Görev Tanımı A
Kayıtlarda "Where should I click to: Click" ifadesini içeren satır ile "tap(356, 240)" ifadesini içeren satır arasındaki satırları, ikisi de dahil ve istekleriyle birlikte yeniden yaz. Cevaplardaki her koordinat değerini 132 kaydır, resimleri ise cevaba alma.

Metin Parçası
********
Encomienda kurumu, fethedilen yerlerdeki insanların emeğinin bir kısmıyla tazminat ödenen bir İspanyol vergi sistemiydi. Encomienda ilk olarak Reconquista (İspanya’nın Müslümanlardan geri alınması) sırasında İspanya'da kuruldu ve Amerika ve Filipinler'deki İspanyol sömürgeleştirme faaliyetleri sırasında kullanılmaya devam etti.
Fetih sırasında Kraliyet, belirli bir bireye (genellikle fetheden kişiye) tanınan bir hak olarak bir encomienda verirdi. Bu sistem, encomendero adı verilen mal sahibi ve onun soyundan gelenler tarafından sonsuza kadar sürdürülen, belirli yerli halk gruplarının zorla çalıştırılmasından oluşuyordu. Ancak 1542 tarihli Yeni Kanunlardan itibaren encomendero öldüğünde saltanatı devam etmeyip yeni ağalar atanmaya başlandı. 19. yüzyılın ortalarında da yerli çalışma gücü paraya çevrildi.
********
Görev Tanımı B
Yukarıdaki encomienda metnini olduğu gibi baştan sona yeniden yaz.
********
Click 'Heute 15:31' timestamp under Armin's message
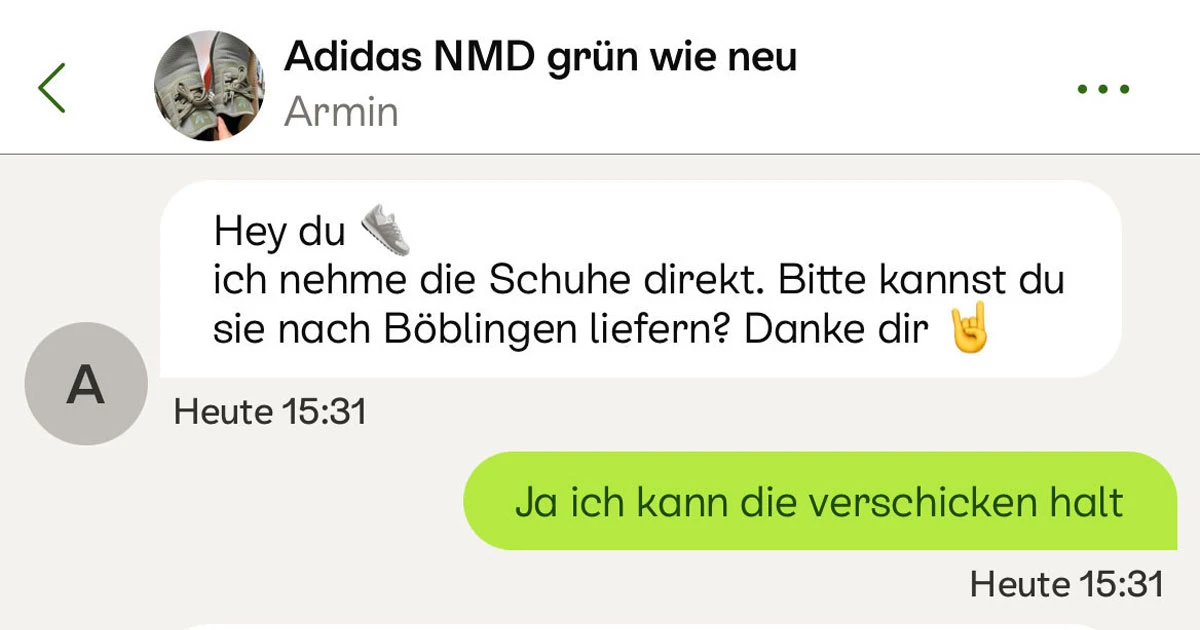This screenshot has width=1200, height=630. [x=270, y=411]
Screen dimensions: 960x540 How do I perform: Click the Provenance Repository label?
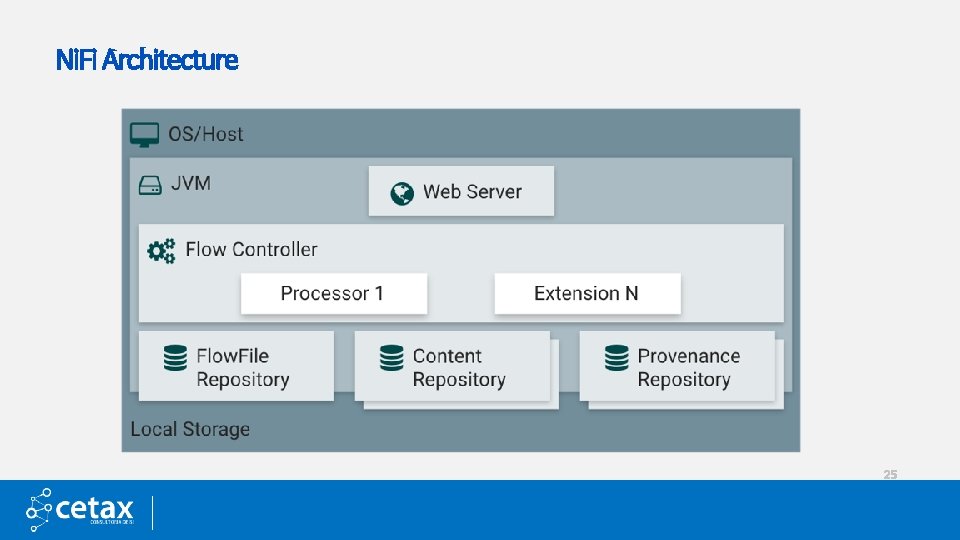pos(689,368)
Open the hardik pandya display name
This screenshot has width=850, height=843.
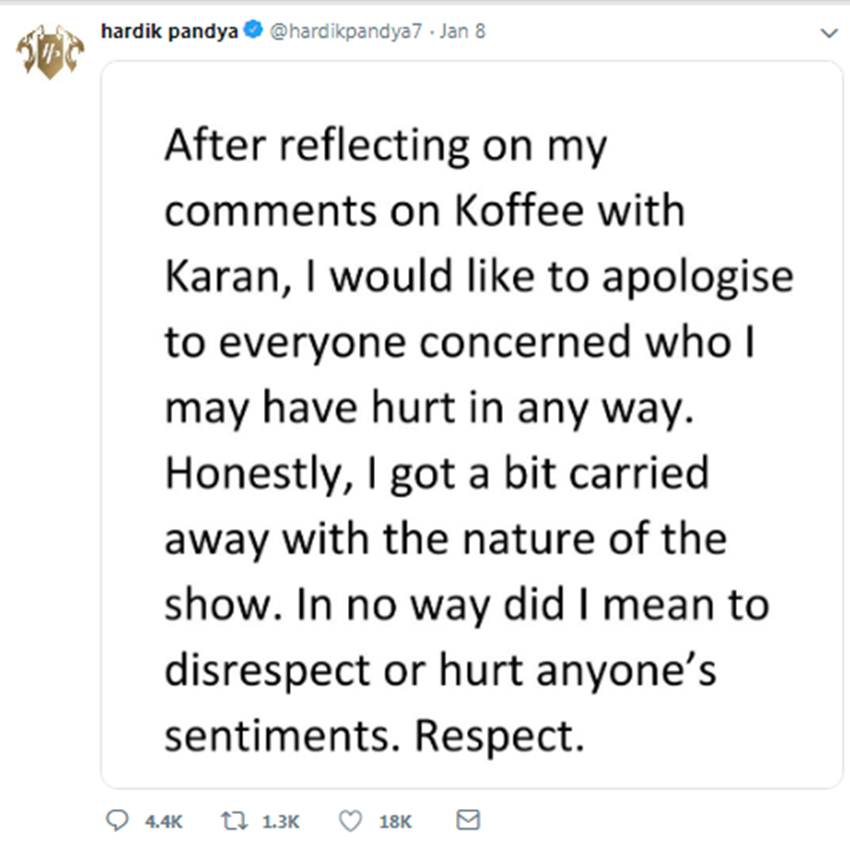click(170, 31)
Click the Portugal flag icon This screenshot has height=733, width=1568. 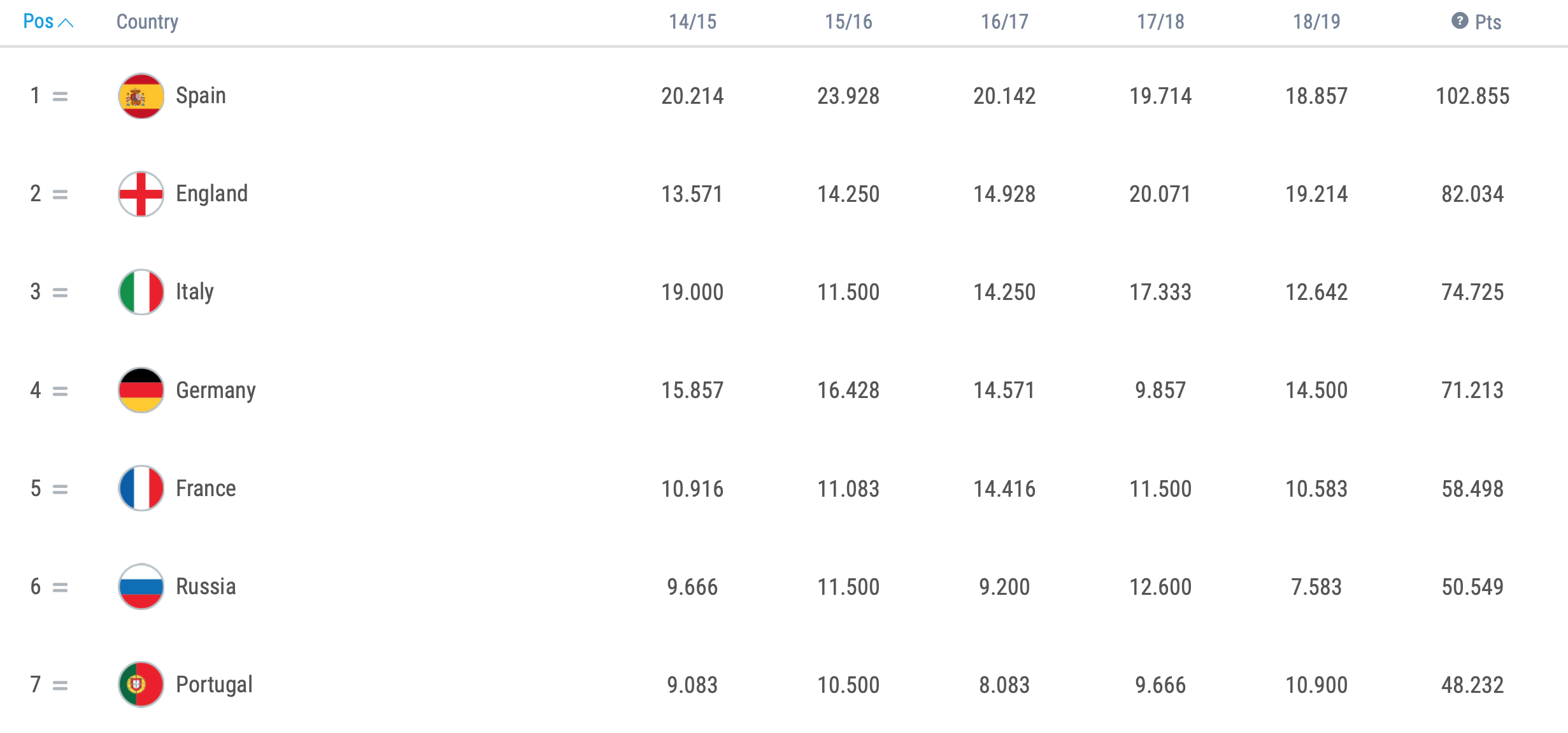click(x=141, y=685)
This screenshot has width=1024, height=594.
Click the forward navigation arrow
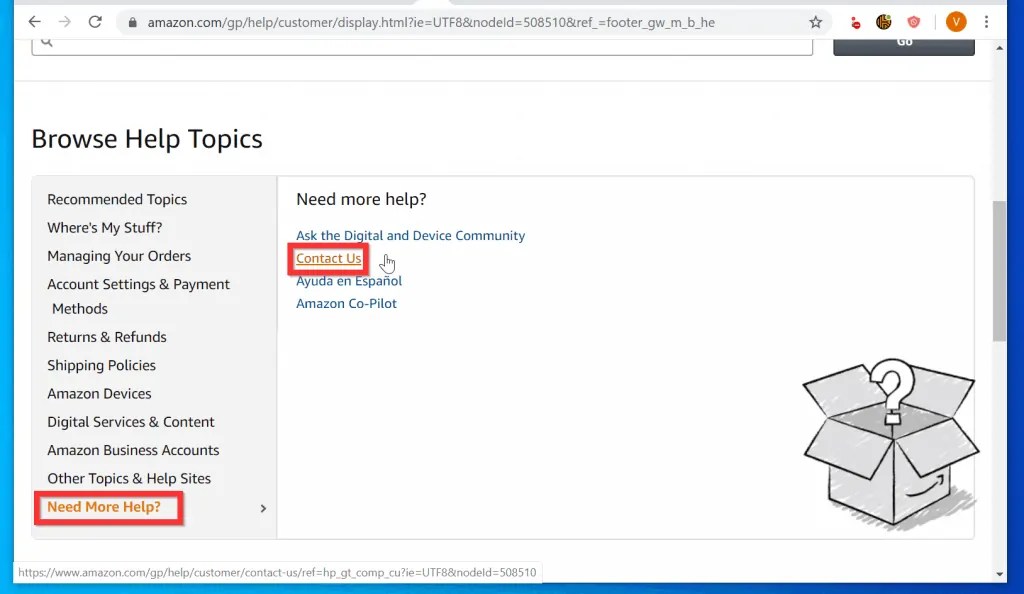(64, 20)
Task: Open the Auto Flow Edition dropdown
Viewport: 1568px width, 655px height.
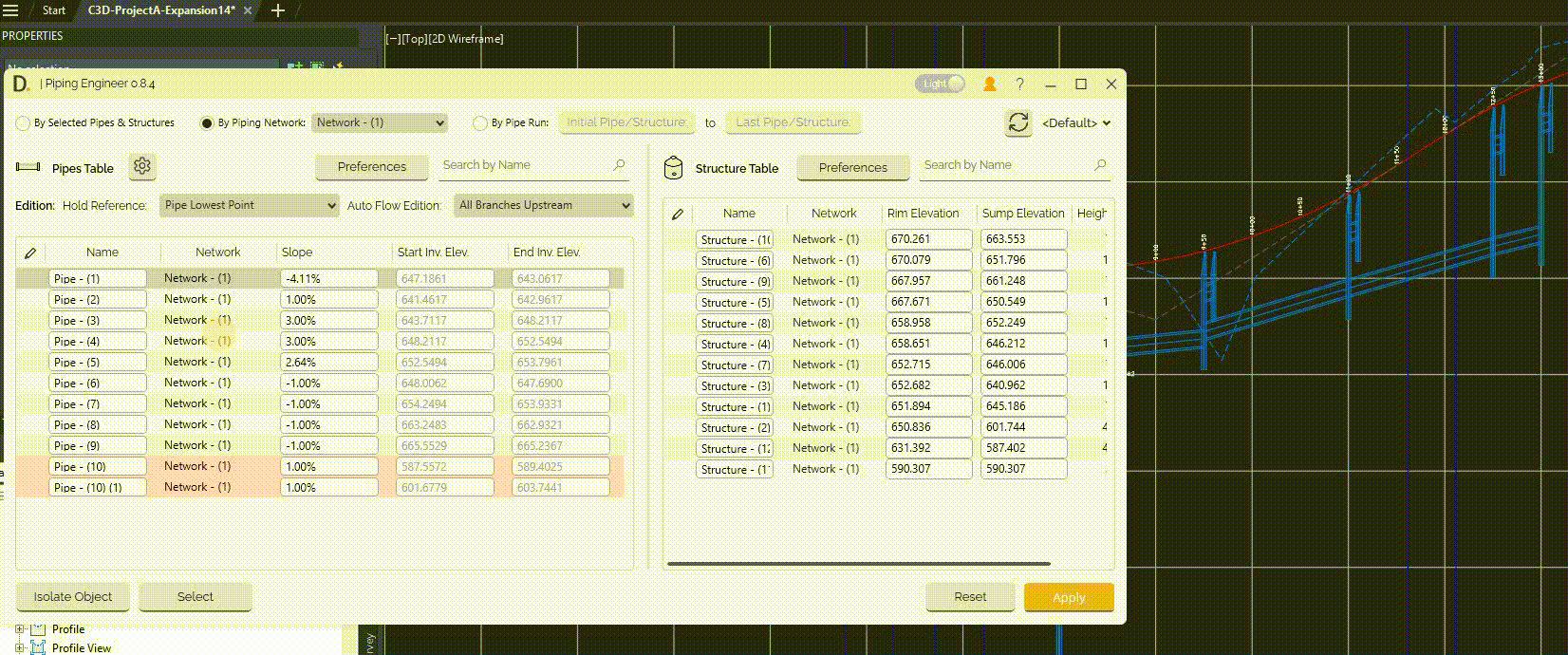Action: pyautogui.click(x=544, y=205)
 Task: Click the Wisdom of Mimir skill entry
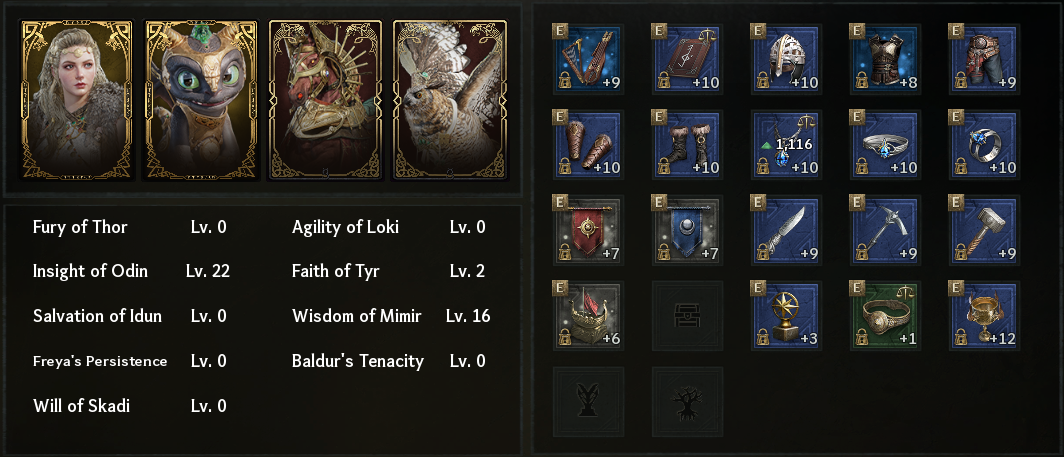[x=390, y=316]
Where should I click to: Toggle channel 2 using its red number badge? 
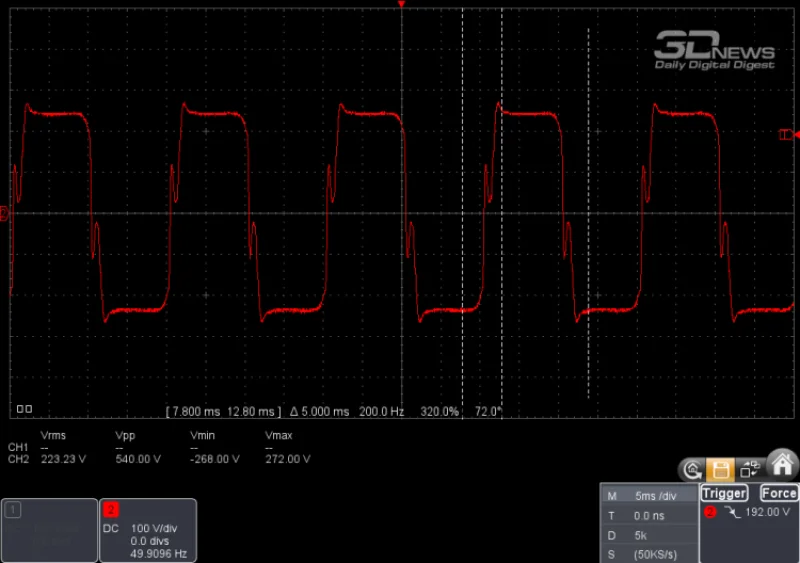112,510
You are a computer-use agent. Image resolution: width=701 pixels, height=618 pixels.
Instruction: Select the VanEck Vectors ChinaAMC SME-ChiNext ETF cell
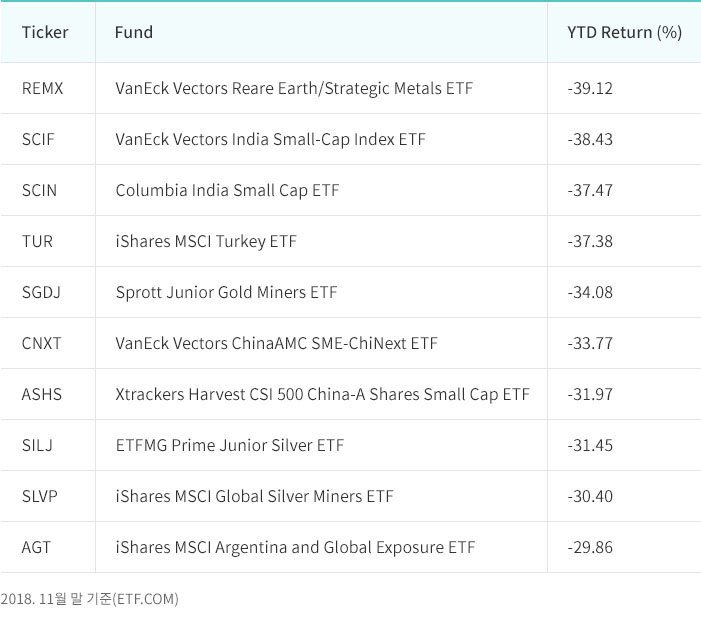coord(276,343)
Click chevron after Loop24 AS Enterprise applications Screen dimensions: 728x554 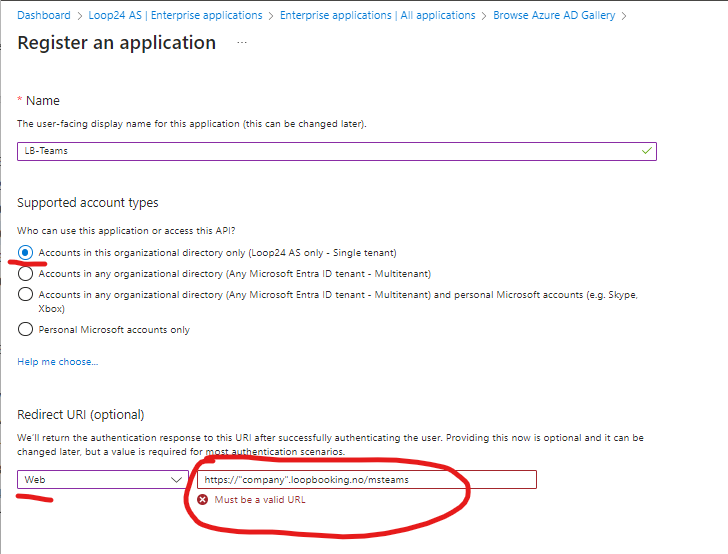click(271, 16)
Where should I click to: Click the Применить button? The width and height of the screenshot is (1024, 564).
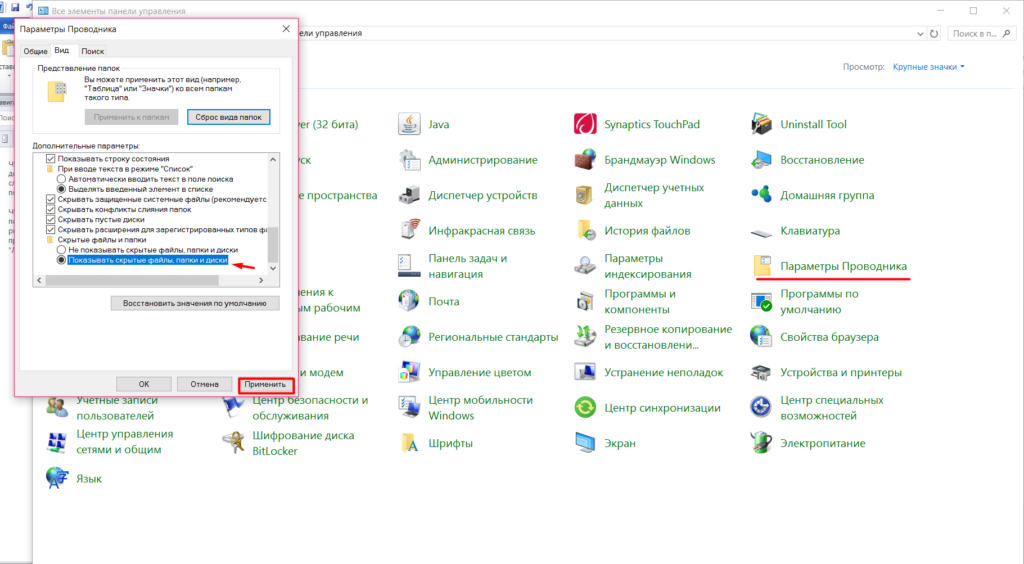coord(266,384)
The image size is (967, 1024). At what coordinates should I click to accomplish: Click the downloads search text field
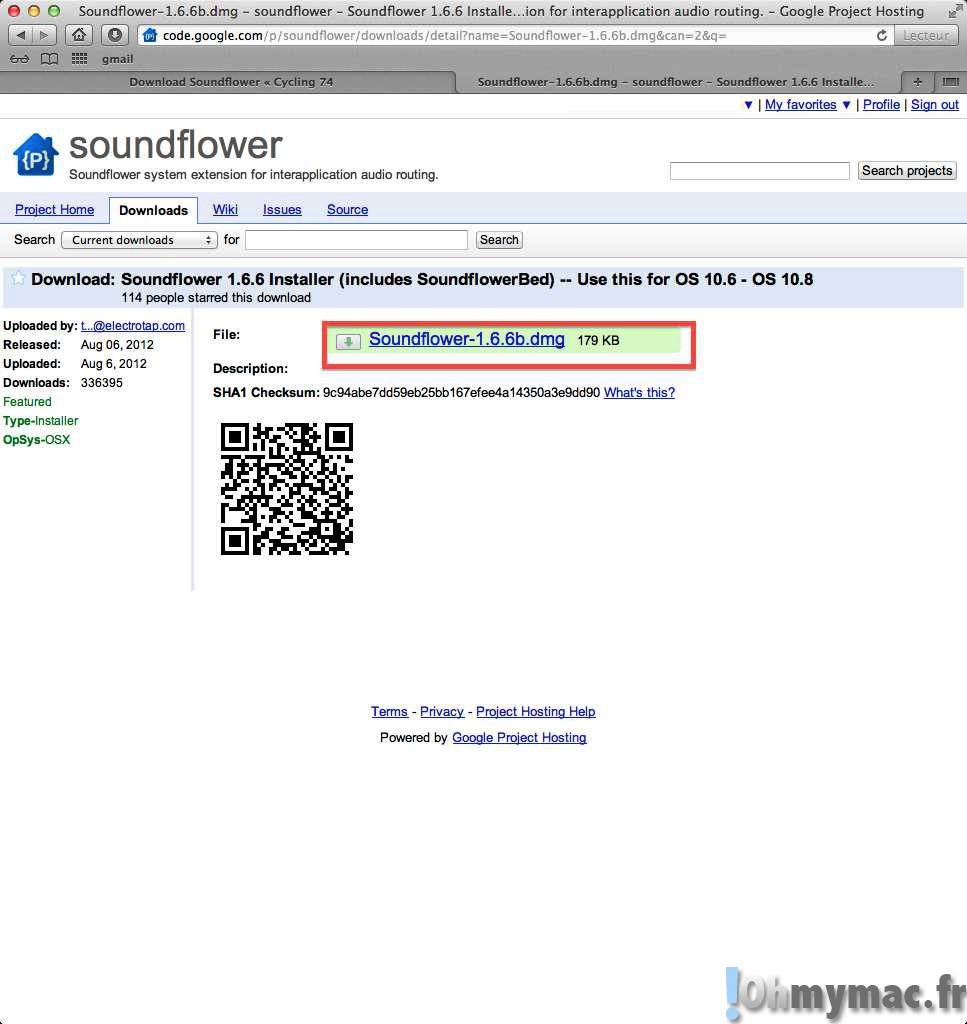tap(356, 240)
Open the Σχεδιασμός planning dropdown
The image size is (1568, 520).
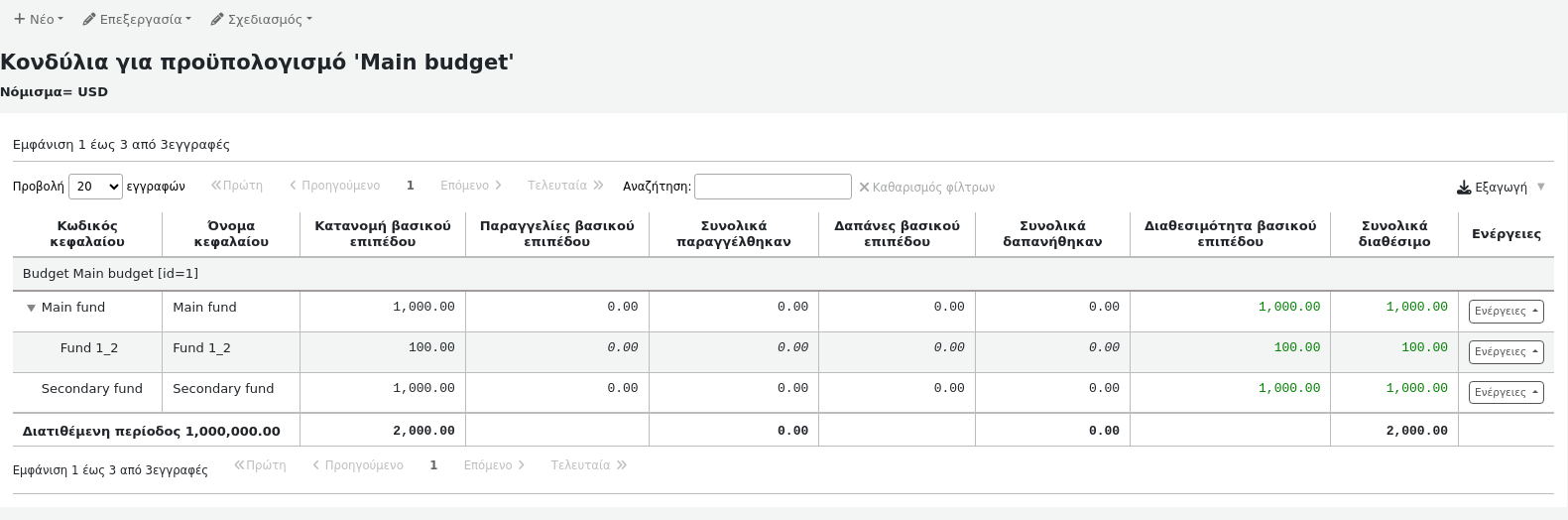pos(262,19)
********
Nihai Cevap A
Where should I click to: Click the Применить button? The width and height of the screenshot is (1024, 564).
coord(398,516)
The image size is (967, 1024). At what coordinates should I click to accomplish: Click the downloads search text field
tap(488, 372)

Nihai Cevap B
Encomienda kurumu, fethedilen yerlerdeki insanların emeğinin bir kısmıyla tazminat ödenen bir İspanyol vergi sistemiydi. Encomienda ilk olarak Reconquista (İspanya’nın Müslümanlardan geri alınması) sırasında İspanya'da kuruldu ve Amerika ve Filipinler'deki İspanyol sömürgeleştirme faaliyetleri sırasında kullanılmaya devam etti.
Fetih sırasında Kraliyet, belirli bir bireye (genellikle fetheden kişiye) tanınan bir hak olarak bir encomienda verirdi. Bu sistem, encomendero adı verilen mal sahibi ve onun soyundan gelenler tarafından sonsuza kadar sürdürülen, belirli yerli halk gruplarının zorla çalıştırılmasından oluşuyordu. Ancak 1542 tarihli Yeni Kanunlardan itibaren encomendero öldüğünde saltanatı devam etmeyip yeni ağalar atanmaya başlandı. 19. yüzyılın ortalarında da yerli çalışma gücü paraya çevrildi.